I cattolici non votano

In questi giorni stiamo assistendo ad un ritorno di fiamma su un argomento che sembrava ormai superato: per chi votano i cattolici?

Chiaramente, in un paese in cui lo scarto di voti fra i due poli sembra ormai ridotto al 2-3%, il voto di qualche milione di cattolici credenti e praticanti, risulta determinante, ed ecco che tutti e due gli schieramenti li tirano per la giacchetta.

C’è un terzo schieramento che li vorrebbe tutti per se ed è l’Udc, per il quale questa percentuale, equivale a 20-30 poltrone in più da poter chiedere, anzi pretendere.

Per anni, quella croce stilizzata rossa su sfondo bianco è stata un sicuro (ma falso, come dimostra la storia) approdo. Quella croce, e il nome Democrazia Cristiana, facevano da forte richiamo e da collante (e da specchietto per le allodole) per i cattolici.

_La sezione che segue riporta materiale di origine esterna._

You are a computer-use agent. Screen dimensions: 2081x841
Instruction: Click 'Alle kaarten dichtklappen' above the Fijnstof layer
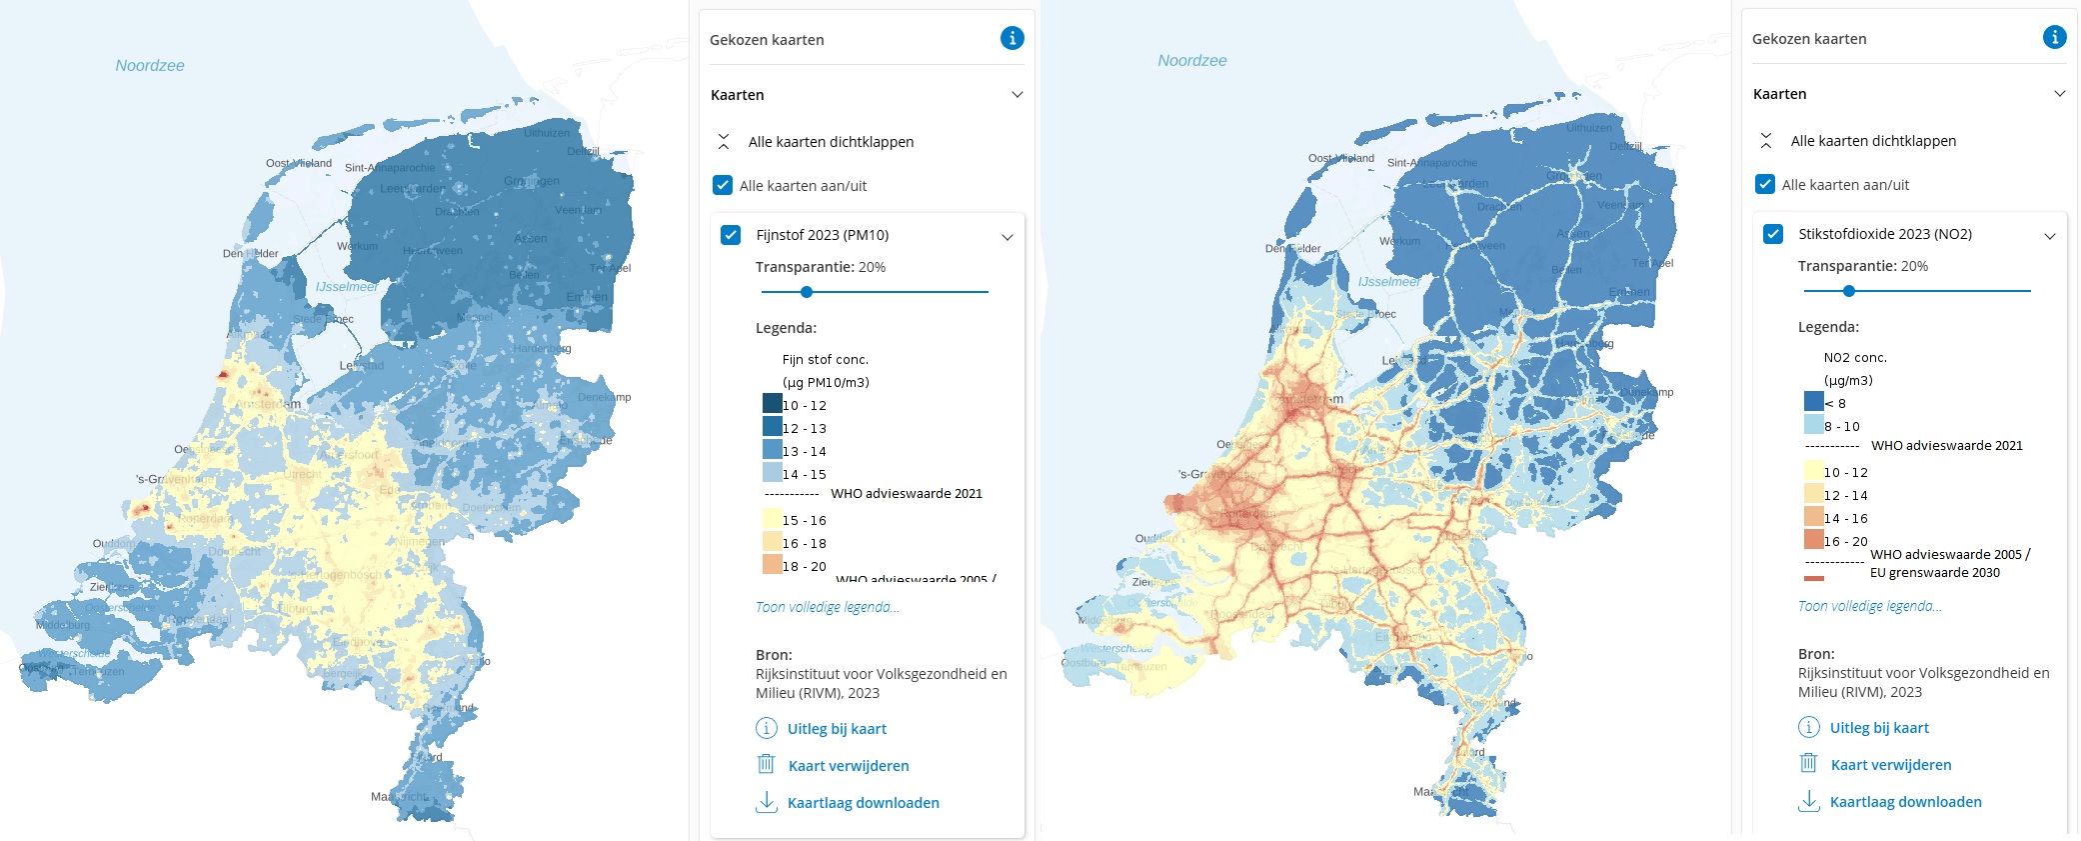(831, 142)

Con la fine della Prima Repubblica e lo sfaldamento della Dc, abbiamo assistito alla formazione di miriadi di partiti di ispirazione “cattolica”. Il tentativo più riuscito è quello di Pierfurby, ma solo perchè ha tenuto la croce stilizzata (dopo estenuanti battaglie legali) e comunque senza mai raggiungere i fasti del passato.

Così, da un partito che superava il 30 % di consensi come la Dc, si è arrivati al massimo (ultime elezioni europee) ad uno come l’Udc che raggiunge l’8%; quindi la domanda sorge spontanea: ma per chi vota quel 22% di cattolici che un tempo resero grande la Democrazia Cristiana?

Tutti li cercano, ma loro o hanno smesso di votare o si sono dispersi in tutto l’arco costituzionale.

Oggi l’argomento, specialmente qui nella regione Lazio , dove è candidata Emma Bonino con il suo passato di battaglie laiciste, torna di attualità, e da cattolico mi appassiona e mi disorienta.

Perchè c’è una distinzione netta tra la religione cattolica e la politica, la prima non ammette compromessi di alcun tipo, bisogna mettere diligentemente in pratica la Parola di Dio, per quanto faticoso e difficile a volte ci possa sembrare, la seconda è un continuo compromesso, spesso, come dimostra la storia recente, compromessi che poco hanno di cristiano.

Perchè se un cattolico (parlo di quelli veri, non dei millantatori) volesse andare a votare cercando in questo o in quel partito, in questo o in quell’altro politico, un modo di esprimere il suo essere cristiano, allora è meglio che se ne resti a casa, per lui non c’è politco o partito che possano rappresentarlo adeguatemente.

Qualcuno potrà obiettare che l’aborto non è come rubare, che la salvaguardia della vita non è come mentire, che c’è una scala di priorità nei peccati che un essere umano può commettere.

In realtà non lo so, so che nonostante tutti gli sforzi che io possa fare, non riesco a non avere una visione laica della politica, pur essendo profondamente cristiano, la Res Publica è guidata dalla Costituzione e non dalla Bibbia, sono favorevole al testamento biologico e contrario all’idratazione  e alimentazione forzata, sono contrario all’aborto ma favorevole alla legge 194, sono contrario al divorzio ma favorevole al riconoscimento delle “coppie di fatto”.

Sono un pirata, ma comunque una persona onesta, un buon cristiano forse no, una persona trasparente si.